• _Exercise requirements_
Nothing but a number should be given: how many lines of the records include "computer"?

Stored data entries:
■ ■ ■ ■

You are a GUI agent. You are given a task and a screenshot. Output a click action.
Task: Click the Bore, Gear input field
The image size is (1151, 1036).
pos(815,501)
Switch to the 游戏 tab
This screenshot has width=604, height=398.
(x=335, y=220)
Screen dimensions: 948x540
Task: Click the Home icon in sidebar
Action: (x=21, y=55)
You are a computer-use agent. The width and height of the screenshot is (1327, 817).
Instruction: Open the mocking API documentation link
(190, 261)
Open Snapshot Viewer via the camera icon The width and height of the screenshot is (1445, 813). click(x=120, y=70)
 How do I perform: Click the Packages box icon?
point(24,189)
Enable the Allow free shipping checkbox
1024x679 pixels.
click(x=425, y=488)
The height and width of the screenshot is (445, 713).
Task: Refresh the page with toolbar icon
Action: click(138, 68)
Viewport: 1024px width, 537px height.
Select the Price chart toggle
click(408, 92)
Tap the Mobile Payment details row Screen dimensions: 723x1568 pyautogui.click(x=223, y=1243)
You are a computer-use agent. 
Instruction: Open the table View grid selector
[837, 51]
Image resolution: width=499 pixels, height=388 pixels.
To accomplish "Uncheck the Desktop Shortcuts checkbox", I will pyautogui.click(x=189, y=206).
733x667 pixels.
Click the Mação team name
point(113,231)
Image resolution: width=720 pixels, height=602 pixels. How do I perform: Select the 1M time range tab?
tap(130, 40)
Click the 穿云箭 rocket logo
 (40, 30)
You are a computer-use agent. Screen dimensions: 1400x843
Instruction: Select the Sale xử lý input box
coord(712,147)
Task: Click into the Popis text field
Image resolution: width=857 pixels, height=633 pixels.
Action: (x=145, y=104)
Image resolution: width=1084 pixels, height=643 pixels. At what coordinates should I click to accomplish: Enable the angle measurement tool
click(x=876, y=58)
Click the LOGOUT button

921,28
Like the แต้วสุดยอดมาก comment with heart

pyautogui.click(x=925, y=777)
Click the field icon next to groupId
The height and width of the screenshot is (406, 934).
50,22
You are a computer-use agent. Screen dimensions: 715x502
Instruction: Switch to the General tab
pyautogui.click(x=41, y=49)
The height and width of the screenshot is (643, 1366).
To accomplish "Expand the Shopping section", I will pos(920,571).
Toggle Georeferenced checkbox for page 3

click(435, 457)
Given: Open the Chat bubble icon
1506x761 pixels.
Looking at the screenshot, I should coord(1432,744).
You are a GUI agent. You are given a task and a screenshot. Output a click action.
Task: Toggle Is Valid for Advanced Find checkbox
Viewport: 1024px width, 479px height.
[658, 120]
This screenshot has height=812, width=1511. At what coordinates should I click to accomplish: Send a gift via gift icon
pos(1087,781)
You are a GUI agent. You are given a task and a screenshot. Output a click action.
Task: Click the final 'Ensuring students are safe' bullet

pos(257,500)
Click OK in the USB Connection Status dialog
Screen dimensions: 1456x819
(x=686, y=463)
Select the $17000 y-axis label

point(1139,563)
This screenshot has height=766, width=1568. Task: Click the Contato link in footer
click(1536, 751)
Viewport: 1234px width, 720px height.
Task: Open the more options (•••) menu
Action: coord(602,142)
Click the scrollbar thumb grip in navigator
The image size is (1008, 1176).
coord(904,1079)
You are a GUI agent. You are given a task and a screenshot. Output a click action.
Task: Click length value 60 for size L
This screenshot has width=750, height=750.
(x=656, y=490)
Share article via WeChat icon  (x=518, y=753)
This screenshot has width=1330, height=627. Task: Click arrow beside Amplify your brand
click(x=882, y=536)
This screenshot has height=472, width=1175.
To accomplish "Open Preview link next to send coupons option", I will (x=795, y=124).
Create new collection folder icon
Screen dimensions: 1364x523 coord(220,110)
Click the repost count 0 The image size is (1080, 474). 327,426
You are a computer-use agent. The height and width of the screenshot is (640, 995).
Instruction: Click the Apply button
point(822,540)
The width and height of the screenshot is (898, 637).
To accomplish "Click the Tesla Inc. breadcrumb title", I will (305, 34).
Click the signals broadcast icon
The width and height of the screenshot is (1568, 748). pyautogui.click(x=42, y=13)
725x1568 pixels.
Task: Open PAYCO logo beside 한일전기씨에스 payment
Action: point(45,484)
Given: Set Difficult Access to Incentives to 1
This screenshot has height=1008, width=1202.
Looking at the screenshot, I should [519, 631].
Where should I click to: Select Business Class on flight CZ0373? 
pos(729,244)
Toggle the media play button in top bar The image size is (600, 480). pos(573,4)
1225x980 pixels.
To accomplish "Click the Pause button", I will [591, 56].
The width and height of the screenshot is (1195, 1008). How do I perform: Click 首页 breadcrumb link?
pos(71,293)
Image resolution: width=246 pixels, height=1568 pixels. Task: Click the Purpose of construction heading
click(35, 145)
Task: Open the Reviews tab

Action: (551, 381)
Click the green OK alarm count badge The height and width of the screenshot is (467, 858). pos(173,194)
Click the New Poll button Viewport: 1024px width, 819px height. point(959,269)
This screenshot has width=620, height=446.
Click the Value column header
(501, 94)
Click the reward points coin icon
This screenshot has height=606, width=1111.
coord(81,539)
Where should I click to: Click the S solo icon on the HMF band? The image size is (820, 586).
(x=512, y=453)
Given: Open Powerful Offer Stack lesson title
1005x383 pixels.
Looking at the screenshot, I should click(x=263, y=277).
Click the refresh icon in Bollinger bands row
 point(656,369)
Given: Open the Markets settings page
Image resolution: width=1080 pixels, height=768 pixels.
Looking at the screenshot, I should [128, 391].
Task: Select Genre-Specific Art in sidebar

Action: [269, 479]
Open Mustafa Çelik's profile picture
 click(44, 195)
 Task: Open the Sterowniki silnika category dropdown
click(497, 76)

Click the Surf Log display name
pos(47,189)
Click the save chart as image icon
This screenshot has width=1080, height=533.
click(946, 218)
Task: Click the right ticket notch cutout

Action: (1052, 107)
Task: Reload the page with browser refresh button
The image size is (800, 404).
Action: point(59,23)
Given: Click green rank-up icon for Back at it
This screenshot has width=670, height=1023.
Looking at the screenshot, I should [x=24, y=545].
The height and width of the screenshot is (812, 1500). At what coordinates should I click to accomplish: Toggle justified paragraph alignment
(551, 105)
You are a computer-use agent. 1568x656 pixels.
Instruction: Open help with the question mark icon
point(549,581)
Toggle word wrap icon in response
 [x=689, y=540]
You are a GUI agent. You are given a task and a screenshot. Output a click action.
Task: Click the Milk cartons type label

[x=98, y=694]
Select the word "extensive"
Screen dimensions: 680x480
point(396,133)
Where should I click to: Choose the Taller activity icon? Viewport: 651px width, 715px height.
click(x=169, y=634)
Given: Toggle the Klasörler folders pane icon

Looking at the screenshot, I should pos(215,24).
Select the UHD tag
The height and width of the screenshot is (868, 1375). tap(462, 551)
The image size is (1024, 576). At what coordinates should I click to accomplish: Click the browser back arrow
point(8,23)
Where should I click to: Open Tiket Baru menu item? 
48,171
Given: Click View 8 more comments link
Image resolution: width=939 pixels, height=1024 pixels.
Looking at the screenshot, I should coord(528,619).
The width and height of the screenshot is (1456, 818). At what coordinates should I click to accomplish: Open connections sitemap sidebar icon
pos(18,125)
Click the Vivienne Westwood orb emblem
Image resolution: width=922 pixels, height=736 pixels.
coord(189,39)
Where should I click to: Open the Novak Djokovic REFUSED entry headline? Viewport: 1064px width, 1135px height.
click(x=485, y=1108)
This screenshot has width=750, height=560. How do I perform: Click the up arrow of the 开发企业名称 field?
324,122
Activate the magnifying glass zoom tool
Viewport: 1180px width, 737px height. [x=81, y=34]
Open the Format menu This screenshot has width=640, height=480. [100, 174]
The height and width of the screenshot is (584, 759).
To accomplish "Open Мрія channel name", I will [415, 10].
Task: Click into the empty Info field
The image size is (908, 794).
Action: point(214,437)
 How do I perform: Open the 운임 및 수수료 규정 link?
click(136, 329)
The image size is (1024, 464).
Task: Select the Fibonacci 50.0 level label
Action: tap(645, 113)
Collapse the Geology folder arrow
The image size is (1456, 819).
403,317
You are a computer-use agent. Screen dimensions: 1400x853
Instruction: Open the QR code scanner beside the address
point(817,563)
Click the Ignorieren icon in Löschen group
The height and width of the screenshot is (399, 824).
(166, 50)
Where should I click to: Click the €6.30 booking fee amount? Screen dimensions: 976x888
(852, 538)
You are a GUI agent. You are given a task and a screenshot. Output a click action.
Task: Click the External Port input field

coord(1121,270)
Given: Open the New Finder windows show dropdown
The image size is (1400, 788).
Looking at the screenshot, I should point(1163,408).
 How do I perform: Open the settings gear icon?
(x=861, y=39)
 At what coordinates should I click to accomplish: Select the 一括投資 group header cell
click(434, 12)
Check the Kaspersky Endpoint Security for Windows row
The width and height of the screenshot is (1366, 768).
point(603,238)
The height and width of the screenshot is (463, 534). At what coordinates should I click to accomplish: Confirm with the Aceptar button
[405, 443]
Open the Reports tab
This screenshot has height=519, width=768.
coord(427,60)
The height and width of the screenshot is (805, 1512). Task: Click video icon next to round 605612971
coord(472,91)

■ ■ ■ ■

• _Response below_
7